Of course, all modern NLEs are very good and nearly interchangeable, more a matter of preference and/or whatever the workplace is used to (to Apple’s loss when FCP7 users found Adobe Premiere to be a perfectly fine “FCP8”).
But I personally wouldn’t go back to the clunky Avid-clone FCP7 interface I learned to edit on. Or Premiere for that matter, even though it’s the best I know for some use cases (After Effects round-tripping and final export to broadcast standards so far).
I would, however, consider using more of DaVinci Resolve if they keep improving its usefulness as an editing tool as well as the finest color grading one around. It’s still not as good as FCPX for my workflow in that regard, but the fine folks at Blackmagic Design pull no punches. Let’s see in a few years.
I just hope I can afford a DaVinci Resolve-worthy computer until then.
Damn right we’re niche. But we’re not going anywhere.
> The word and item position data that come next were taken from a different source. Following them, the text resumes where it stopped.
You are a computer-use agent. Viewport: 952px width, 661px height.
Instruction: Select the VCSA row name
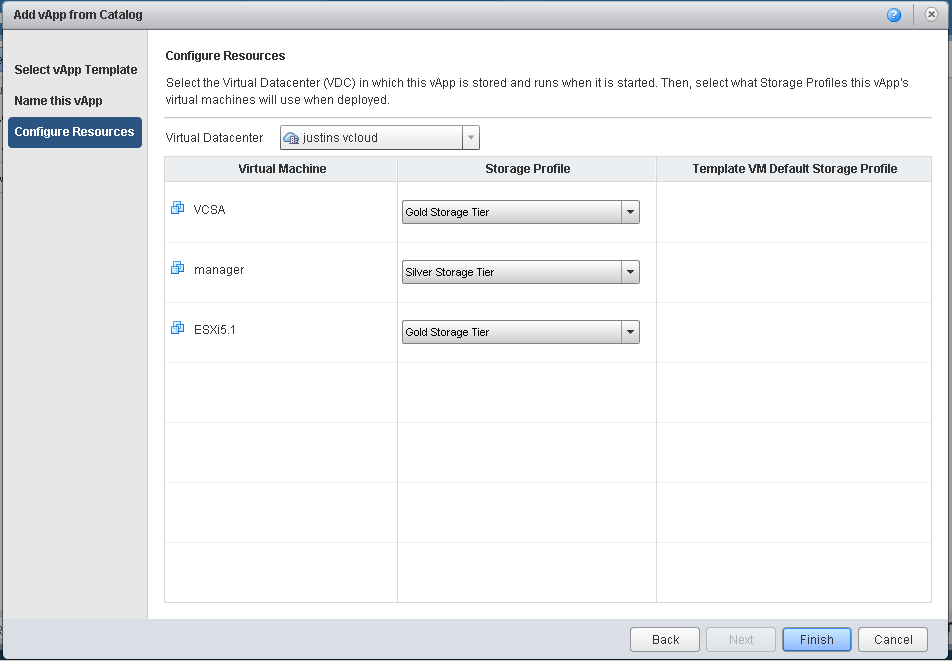point(209,209)
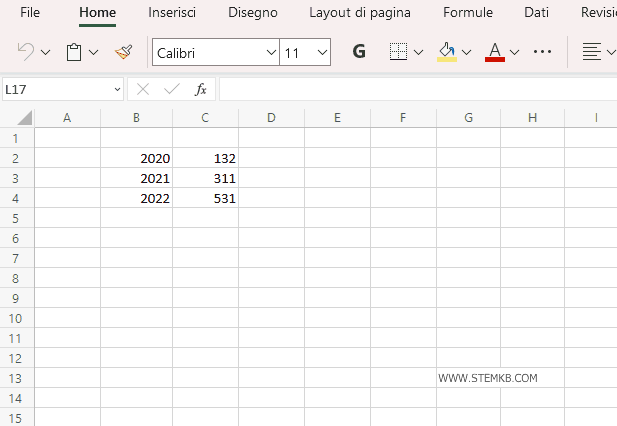
Task: Click the Paste clipboard icon
Action: tap(74, 52)
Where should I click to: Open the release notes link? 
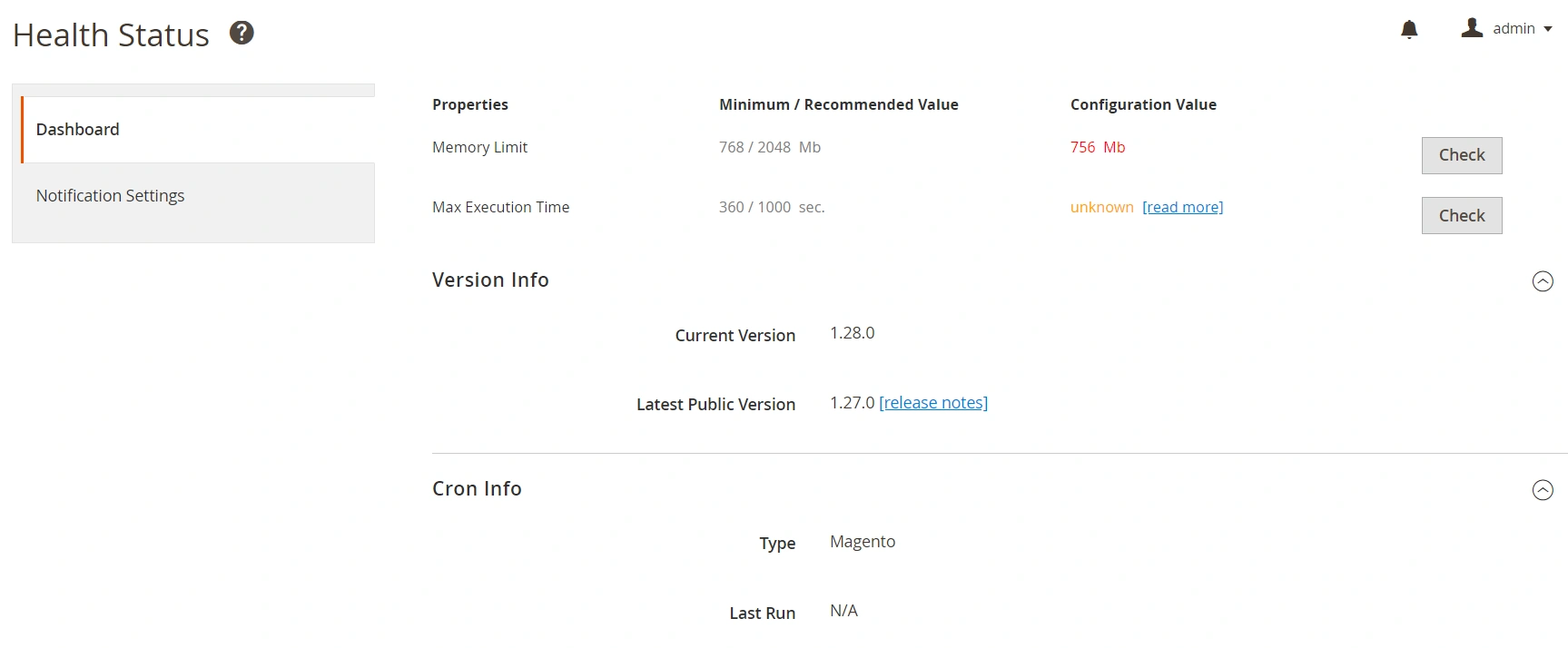933,403
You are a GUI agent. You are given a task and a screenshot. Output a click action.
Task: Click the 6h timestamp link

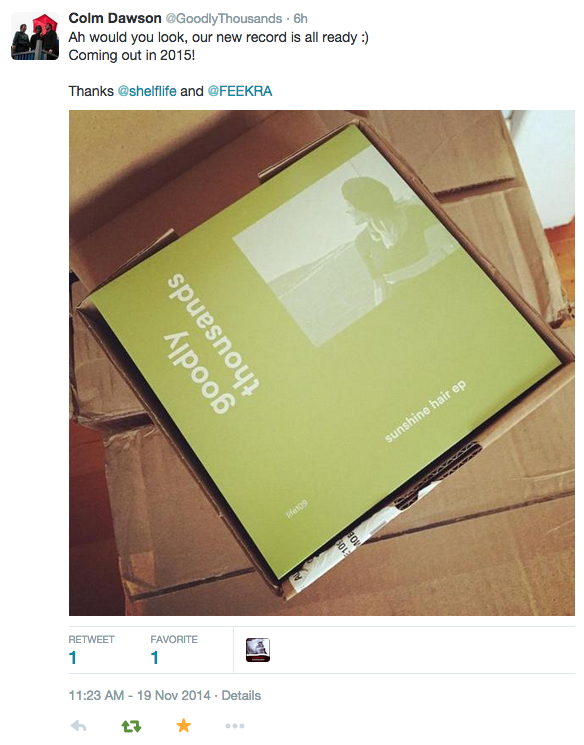[x=300, y=19]
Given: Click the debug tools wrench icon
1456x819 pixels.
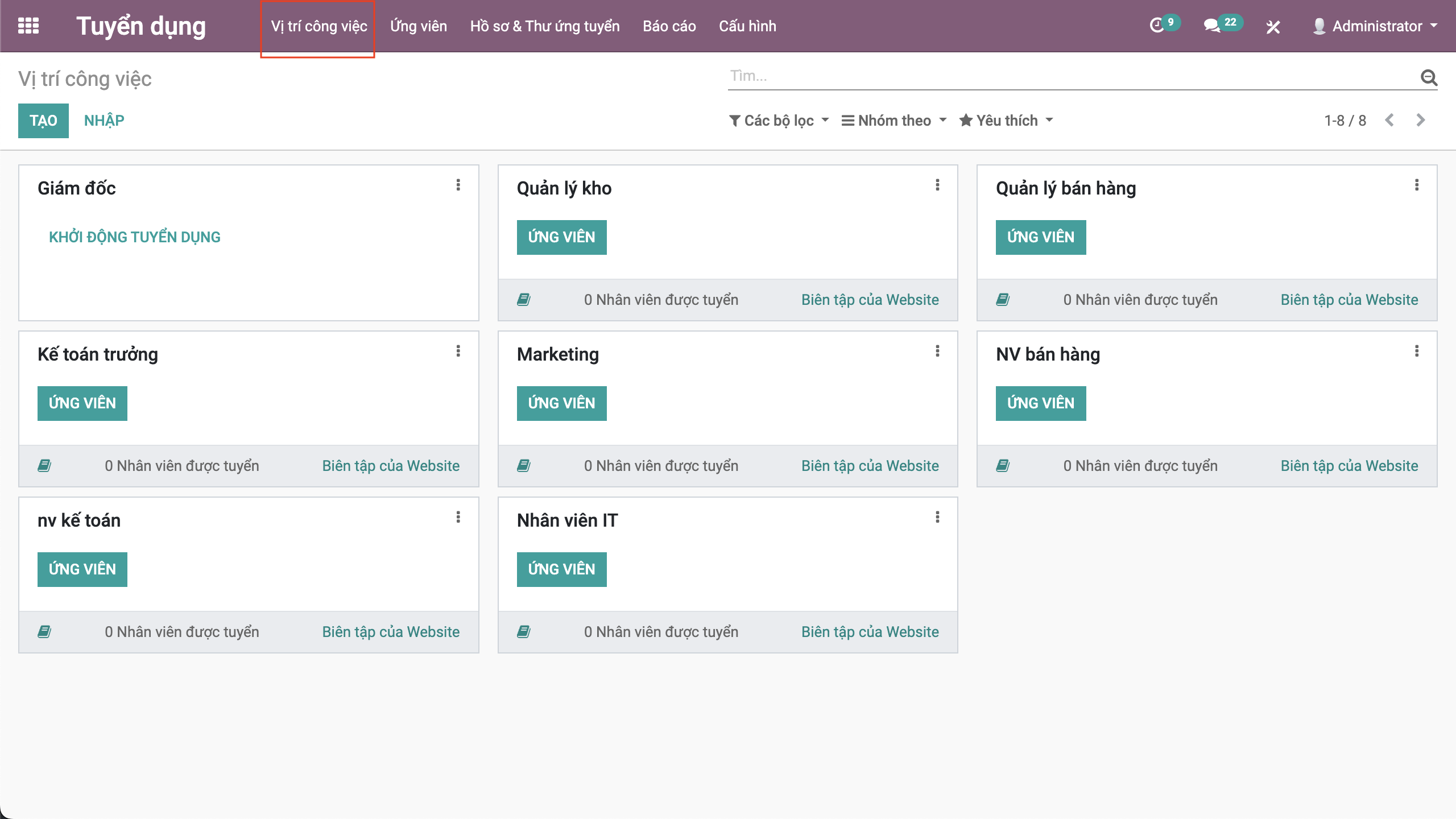Looking at the screenshot, I should (1273, 27).
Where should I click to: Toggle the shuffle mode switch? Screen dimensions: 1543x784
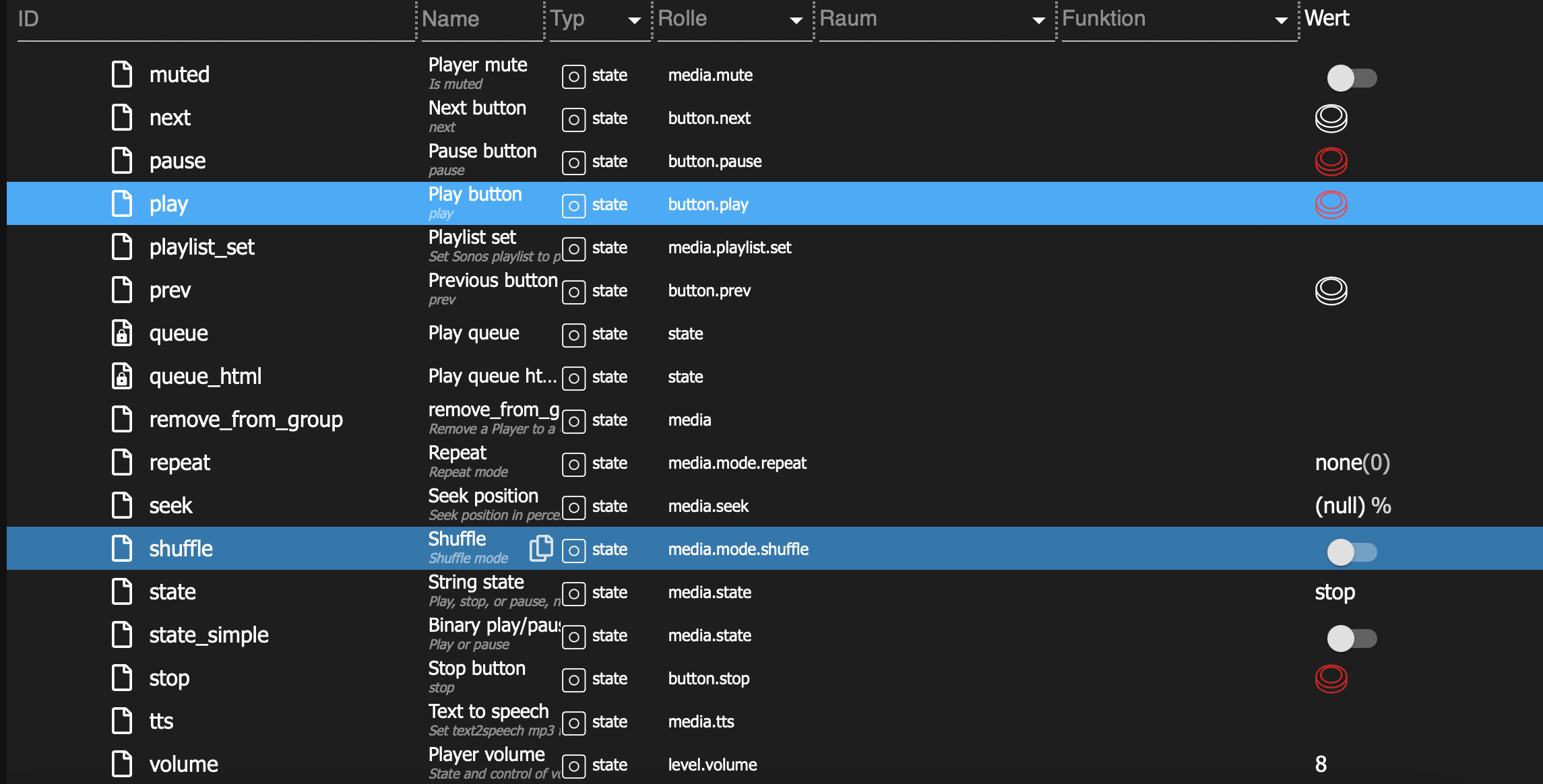click(1351, 552)
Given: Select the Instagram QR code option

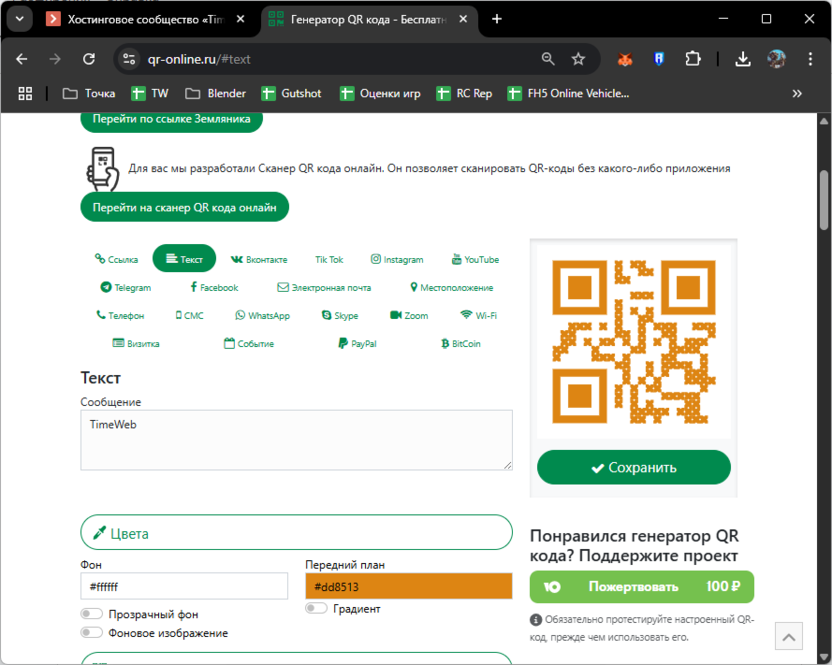Looking at the screenshot, I should click(397, 258).
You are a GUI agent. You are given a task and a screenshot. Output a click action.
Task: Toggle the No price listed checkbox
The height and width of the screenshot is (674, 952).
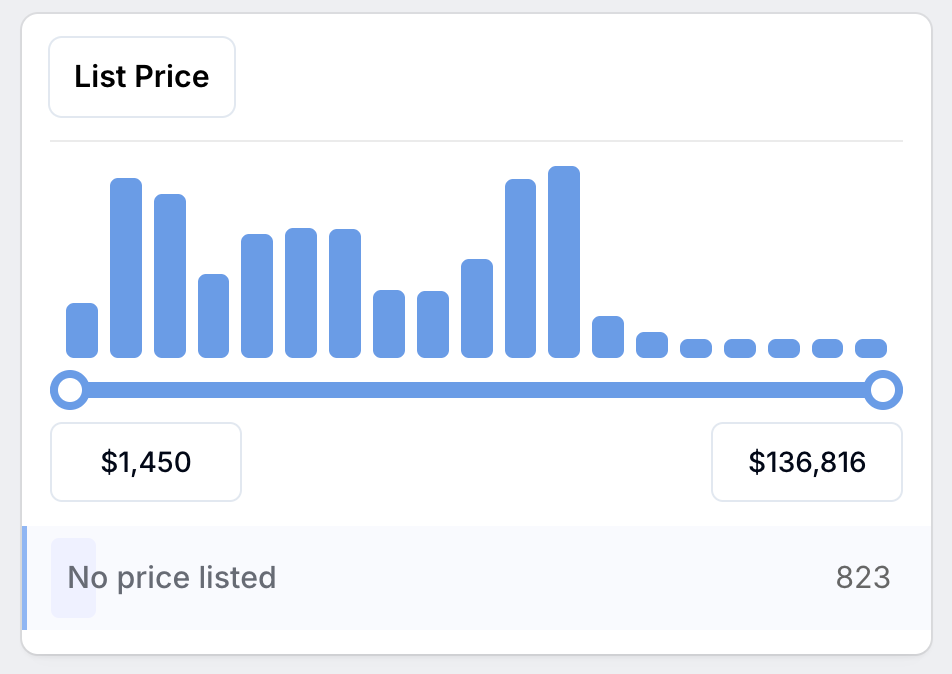73,577
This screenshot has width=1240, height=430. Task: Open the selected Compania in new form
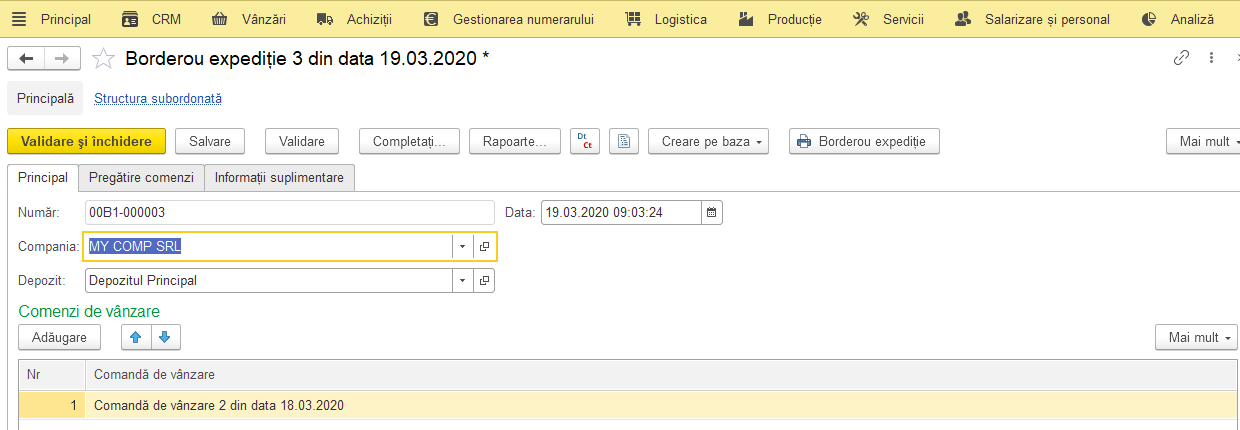click(484, 246)
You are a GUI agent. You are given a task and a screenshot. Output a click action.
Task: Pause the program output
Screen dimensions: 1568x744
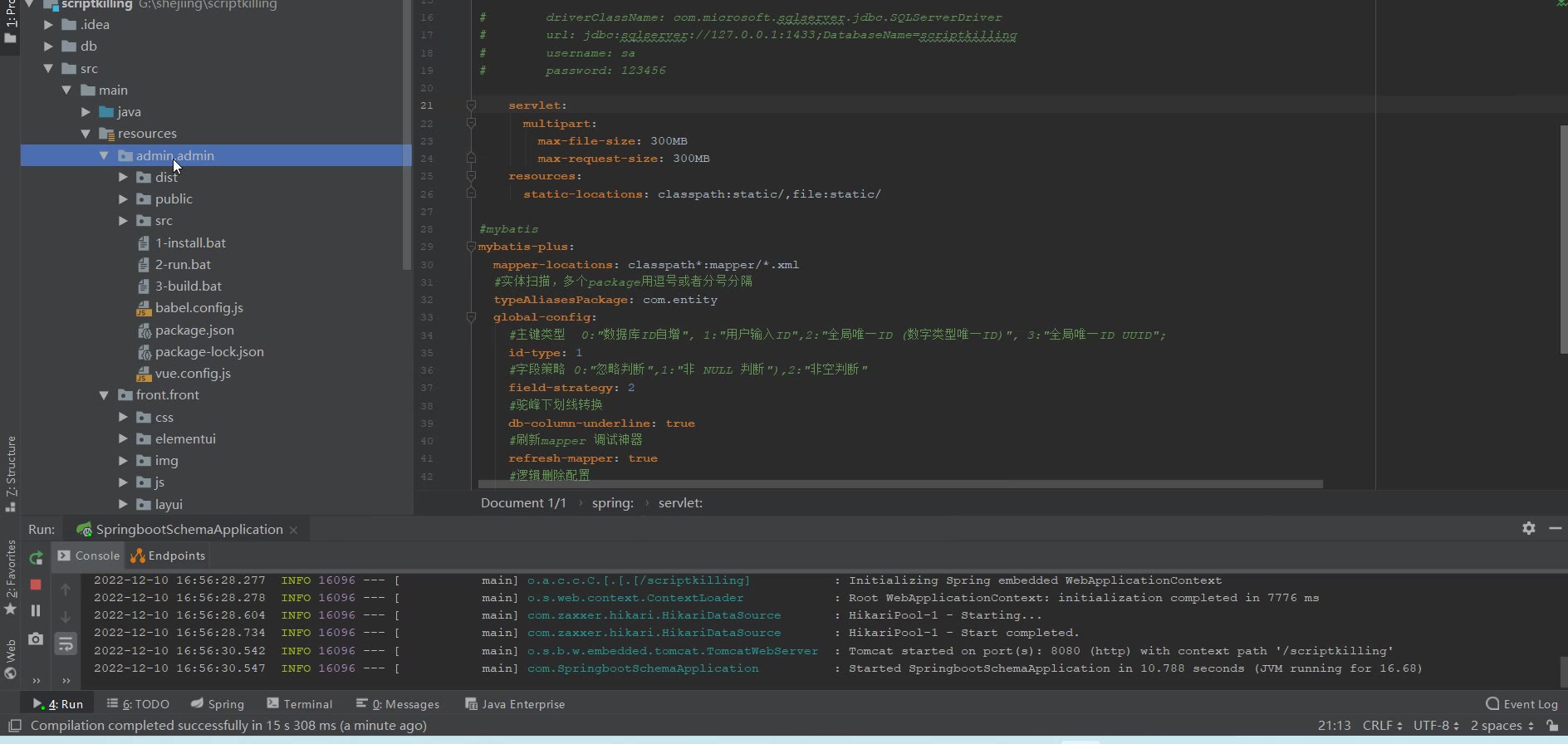point(36,611)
Someone will have to cater to us PC weirdos even when everyone else has moved on, as willed by The Ghost of Steve Jobs. Those tech bloggers who rave about switching to iPads or whatever are just the tip of the iceberg, but they seem to forget not every computer job starts and ends with writing, coding, web research and Slack.
Only the foolish rich will pay for an impractical design with a ridiculous amount of hand labor. The rest of us can choose wisely from the dross available, or if you’re not willing to make such a time intensive work for your own pleasure, make a practical case with far less labor, which I have actually also done for my fanless bookshelf HTPC. Sorry, no pics, but it’s black lacquer finish wood and perforated brushed aluminum.